A computer system typically comprises, inter alia, a central processing unit (CPU), memory, and input/output peripherals. The CPU performs arithmetic and logical instructions on integer and Boolean data types. The CPU typically is a multi-threaded processor that is capable of executing instructions simultaneously and non-sequentially. While these operations continue to be necessary, more specialized processing is also useful for certain devices. Performing specialized processing on general-purpose microprocessors designed to process integer and Boolean data types, such as the CPU, requires complex software routines, and processing is relatively slow. To meet that demand, computer processor designers developed coprocessors, such as graphics processing units (GPUs), which are data processors designed specifically to execute a particular task or workload in order to offload some of the processing duties from another processor, usually the CPU in the system, in order to accelerate computer system performance. In some cases, a coprocessor may reside on the system's motherboard with the CPU, and in other systems a coprocessor may reside on a suitable expansion card.
Coprocessors require another processor, such as the CPU, a microcontroller, or any suitable processor, to manage memory and execute program flow control operations. Coprocessors and the CPU typically communicate using a shared memory, which often leads to significant amount of overhead and latency in transferring data between the two processors. This transferring of data includes the CPU providing initial instructions to the coprocessor, and the coprocessor providing data back to the CPU. Unlike the CPU, since coprocessors may be single-threaded and process information sequentially, coprocessors may experience performance issues when multiple calculation-intensive workloads or applications need to be run simultaneously. For example, a coprocessor needs to finish running a first workload or application prior to starting and finishing a second workload or application. One disadvantage of this way of processing is that when the first workload or application requires the majority of the coprocessor's processing resources, the second or subsequent workloads cannot be processed simultaneously by the coprocessor. By running the first workload or application until completion, the coprocessor is delaying processing on other workloads. This disadvantage is exacerbated in light of the fact that a coprocessor either requires the workload or application to be loaded in its entirety into the shared memory prior to the start of processing, causing further delays, or requires the workload or application to be streamed in its entirety to the engine of the coprocessor prior to processing other queued workloads. For instance, for a coprocessor designed to compress a 10 megabyte image workload, the coprocessor would either need to wait for the entire 10 megabyte image to be stored into the shared memory before beginning to compress the image, or needs to stream the entire 10 megabyte image to the engine prior to compressing other queued images. The coprocessor cannot start compressing the first megabyte of the image, for example, until the entire 10 megabyte image is available in shared memory.
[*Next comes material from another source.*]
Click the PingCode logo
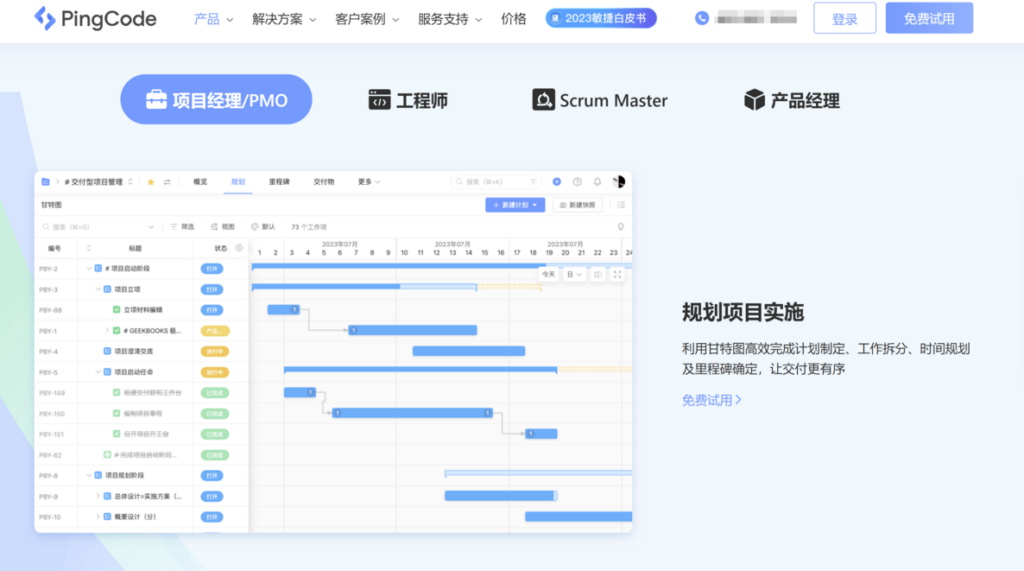(x=95, y=18)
Although processors such as the CPU can handle multitasking, the general-purpose nature of the CPU is not adequate for calculation-intensive workloads that may be processed more efficiently by specialized engines within a coprocessor. Without coprocessors, the CPU would have to emulate the engine function of a coprocessor, which drives up resource management costs. What is needed is a software-based scheduling mechanism to operate on multiple workloads simultaneously in the context of coprocessors for efficient processing and minimum overhead.